We ate A LOT of seafood. Here is the rundown for me (my goal was to have seafood for lunch and dinner every day):

lobster roll x 2
crazy good lobster bisque
clam chowder x 2
my first raw oyster (I don't think I get the appeal)
some whitefish

Yum! And The Girl discovered that she loves mussels. Who knew? I mean, she wouldn't try a hush puppy but she eats mussels.

I spent a lot of time volunteering at school.

I did quite a bit of cooking; here is a sneak peek. This was one of my proudest moments as a home cook. I even told my husband to 'be more effusive'.

I went to the farmers' market. I never got to take photos some weeks but here is my most recent trip:

Isn't that kale pretty? Too bad it went to waste. I never did figure out what to do with it (that my family would eat).

I did a fair amount of reading.

Last week I met my new best friend.

Come here, lover.

I also spent some time thinking. Thinking about this space and what to do with it. Thinking about what has been bothering me about blogging and the like. Being put off by the popularity-contest aspect of it all. You know what I mean.

In addition, I am not a writer. I don't want to be a writer and writing is not why I'm here.

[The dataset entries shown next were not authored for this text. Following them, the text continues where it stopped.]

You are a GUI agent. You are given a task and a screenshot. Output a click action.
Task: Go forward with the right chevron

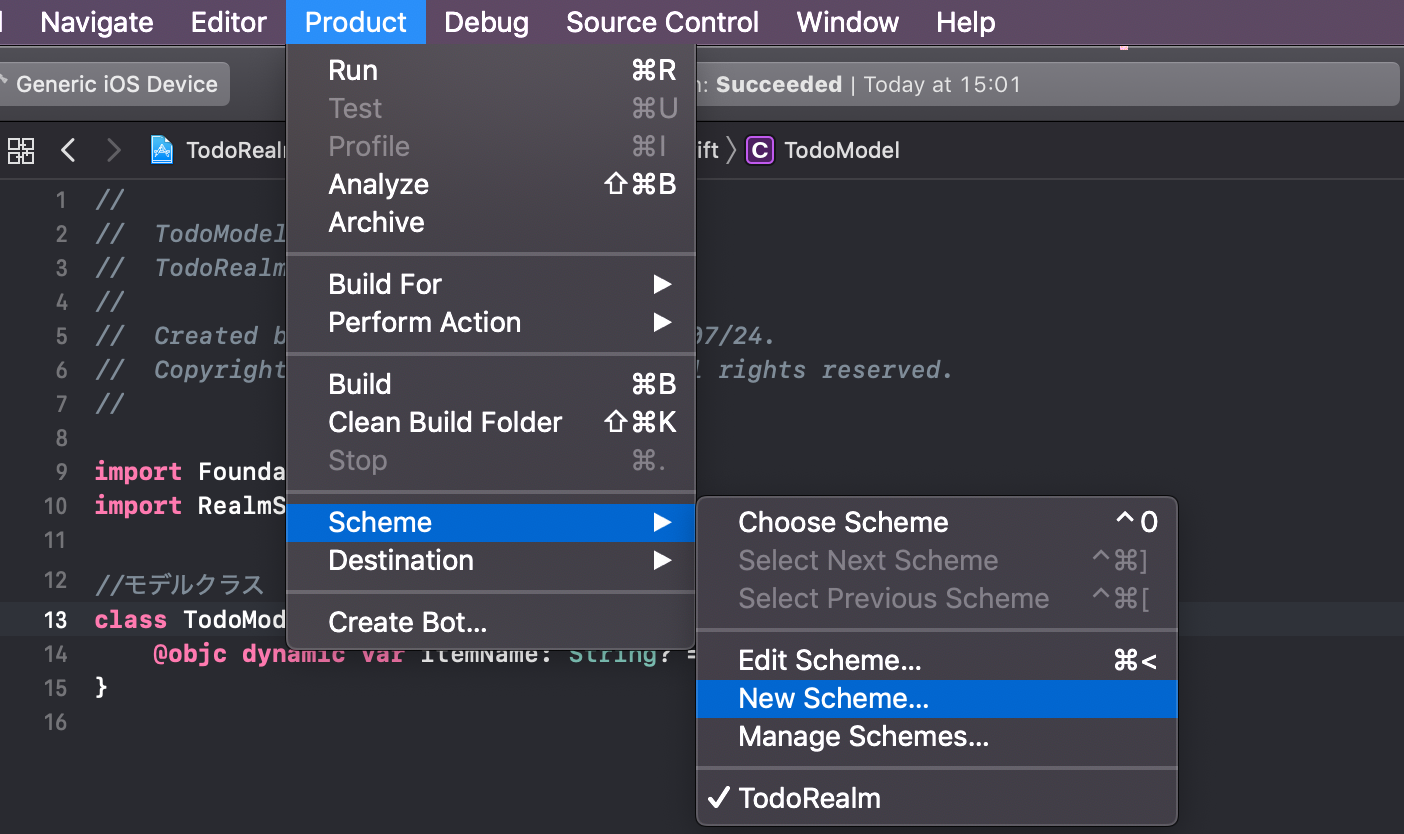[x=114, y=151]
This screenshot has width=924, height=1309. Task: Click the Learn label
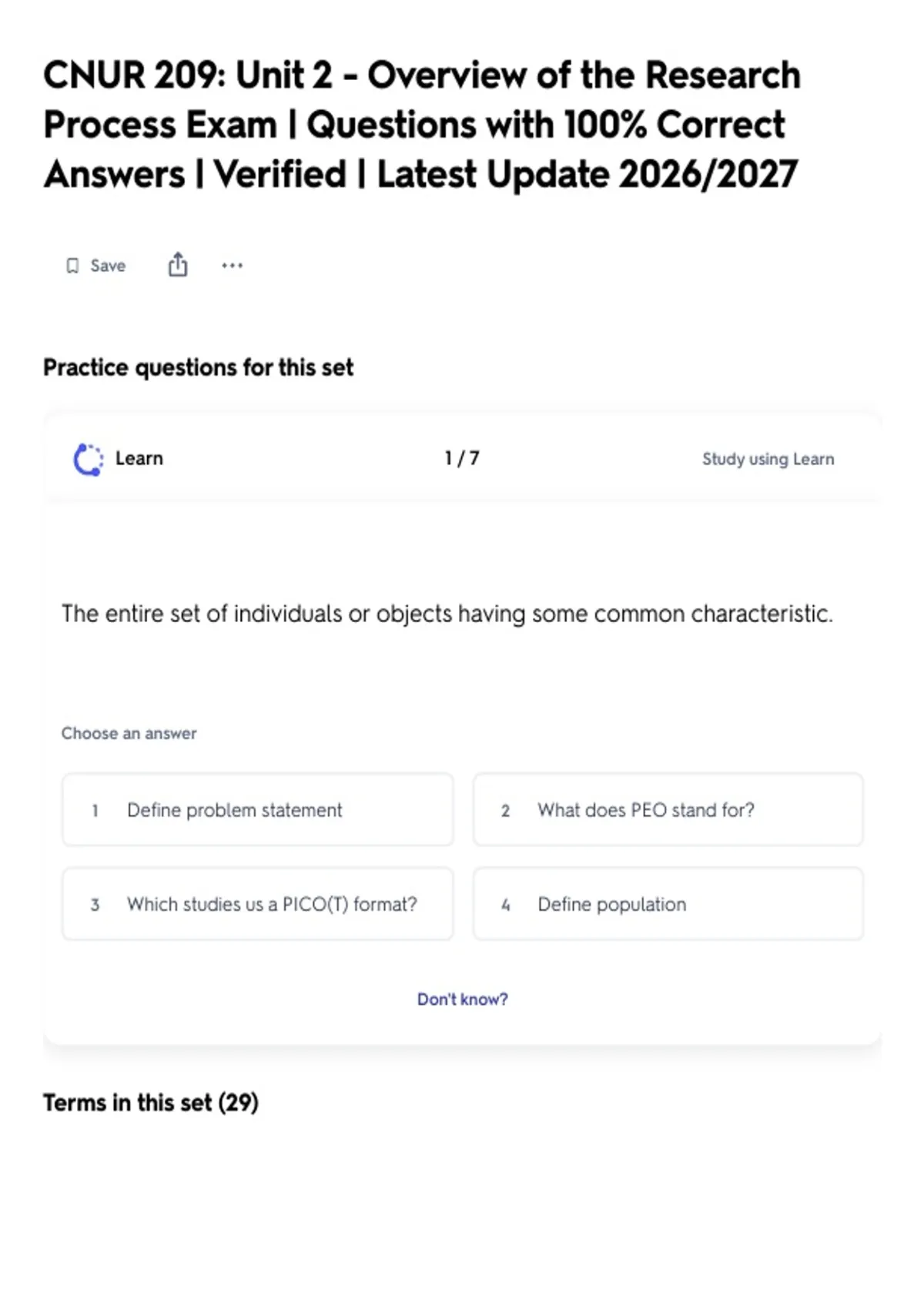pyautogui.click(x=139, y=458)
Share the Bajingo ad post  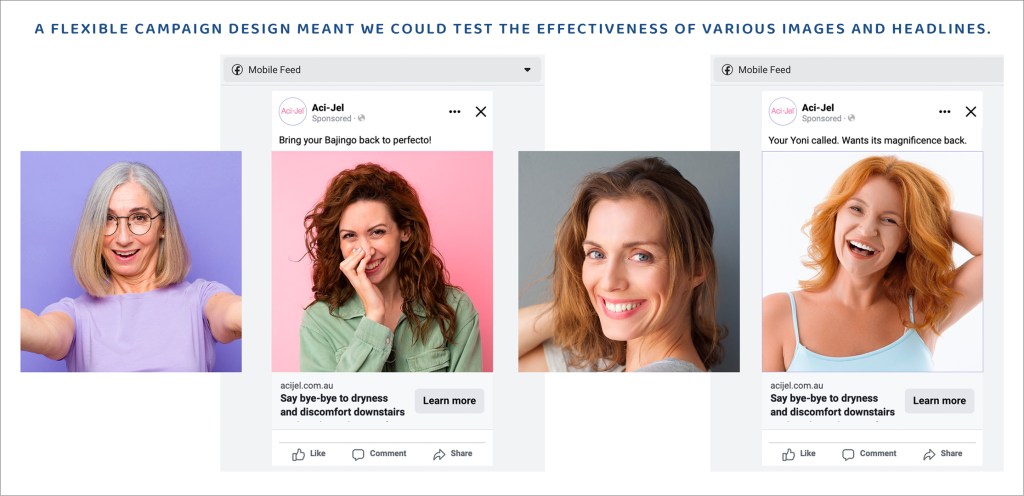click(452, 454)
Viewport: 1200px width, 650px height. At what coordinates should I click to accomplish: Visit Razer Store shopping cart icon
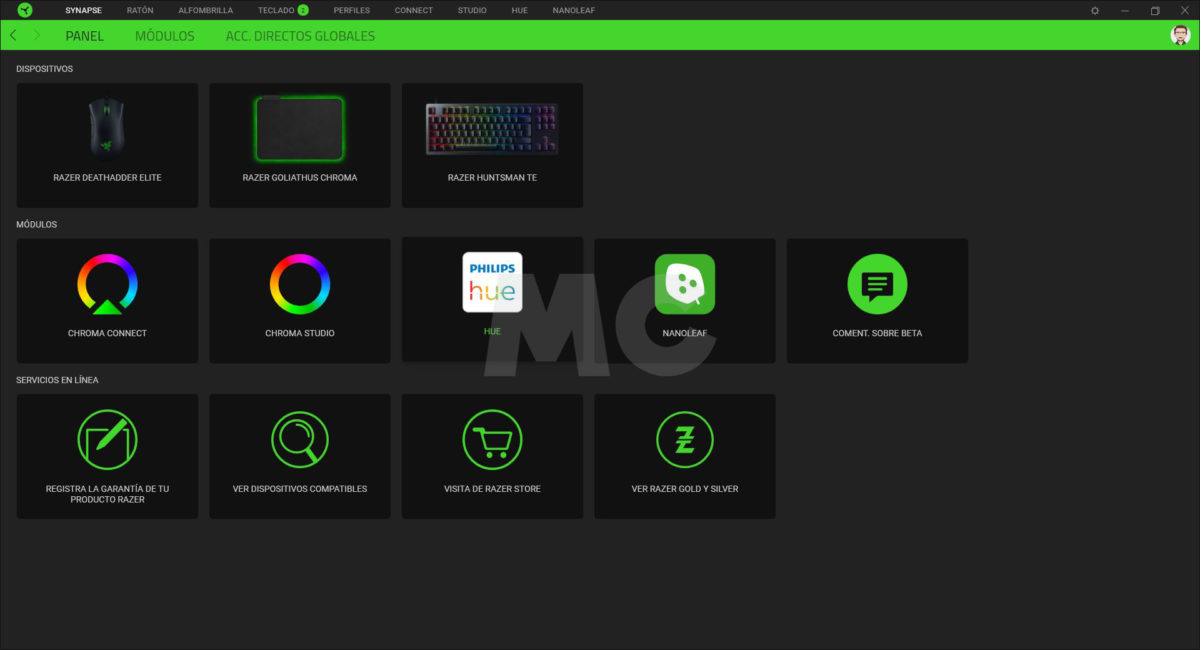coord(492,440)
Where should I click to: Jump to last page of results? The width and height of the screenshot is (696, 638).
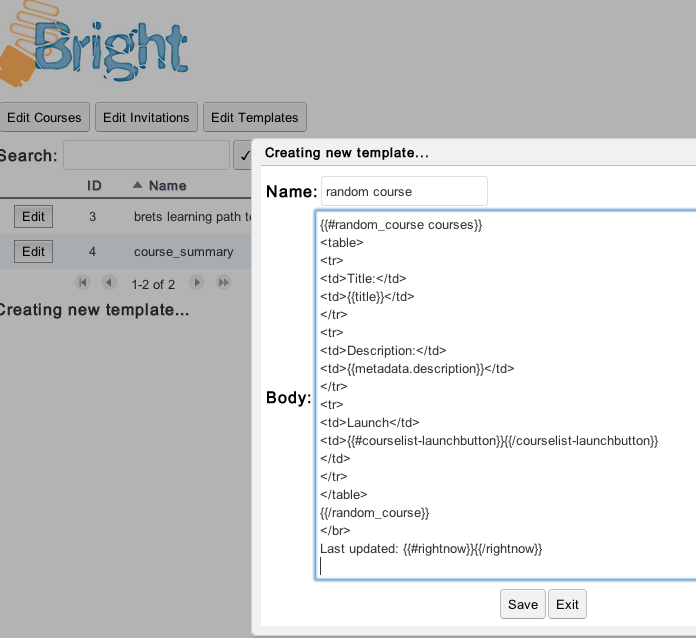pyautogui.click(x=224, y=283)
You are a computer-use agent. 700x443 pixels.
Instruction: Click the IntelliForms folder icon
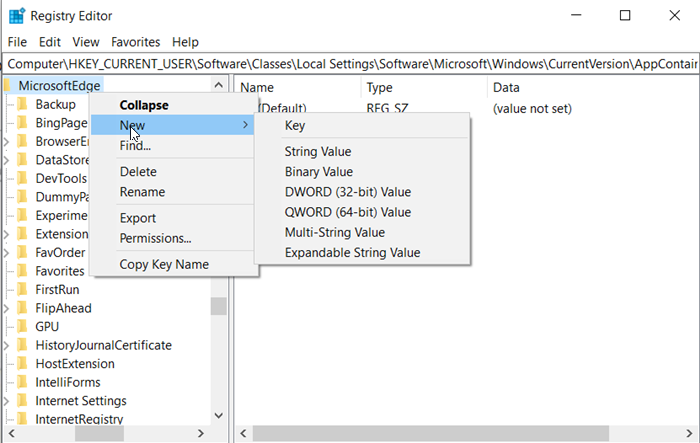click(x=22, y=382)
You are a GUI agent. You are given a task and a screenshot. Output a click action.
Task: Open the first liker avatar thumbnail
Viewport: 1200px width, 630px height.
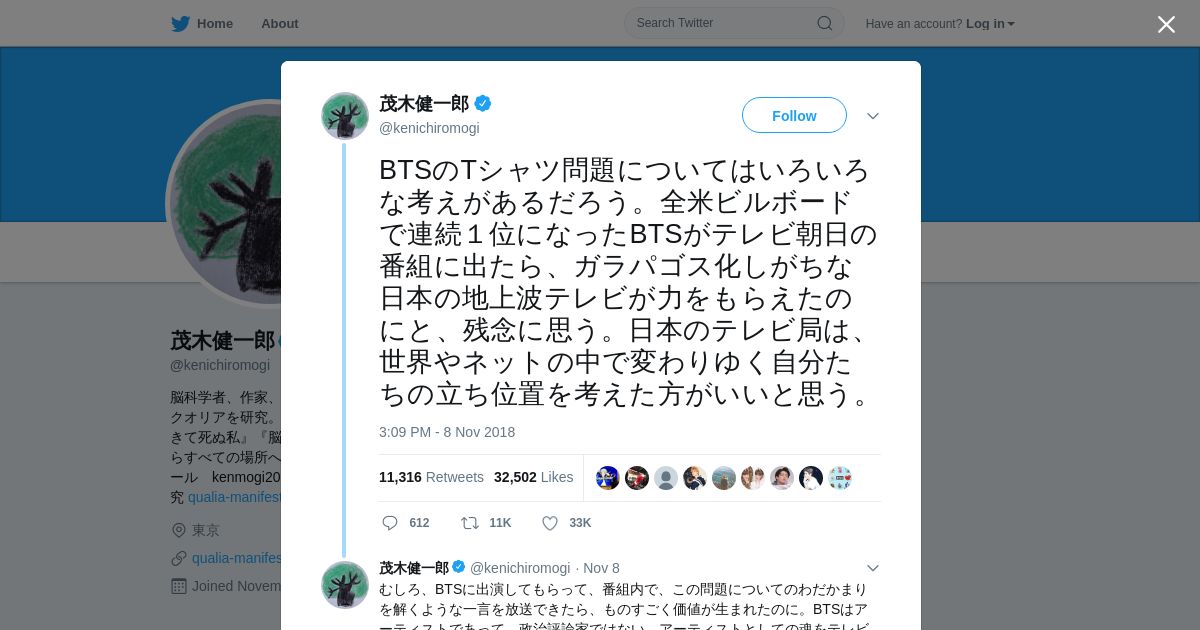[608, 478]
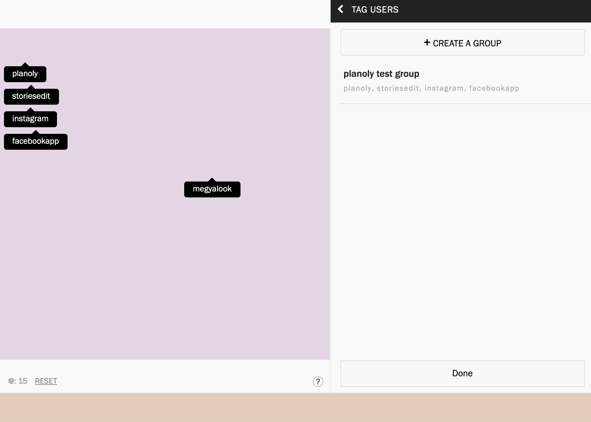
Task: Click the pointer tip of planoly tag
Action: pos(25,64)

I'm here because I love books. I came across a brilliant post last week at Kiss a Cloud. I identified with so much of what Claire wrote, especially this:

I would really rather spend more time with my children, read my books, read your thoughts on your books, than write.

Ahhhh. So true.

So what to do? I decided I wanted to come back to this space but I think it will be in a slightly different way. I think most books I read will get more of a 'blurb' and less of a review, and the really special books that stand out to me will perhaps get a highlight post. Or something like that. We'll see. Most of all, I know that if I'm going to do this it needs to be for me, a journal for ME. Not to please someone or to advertise for anyone. Not to generate traffic or more followers. Just for me.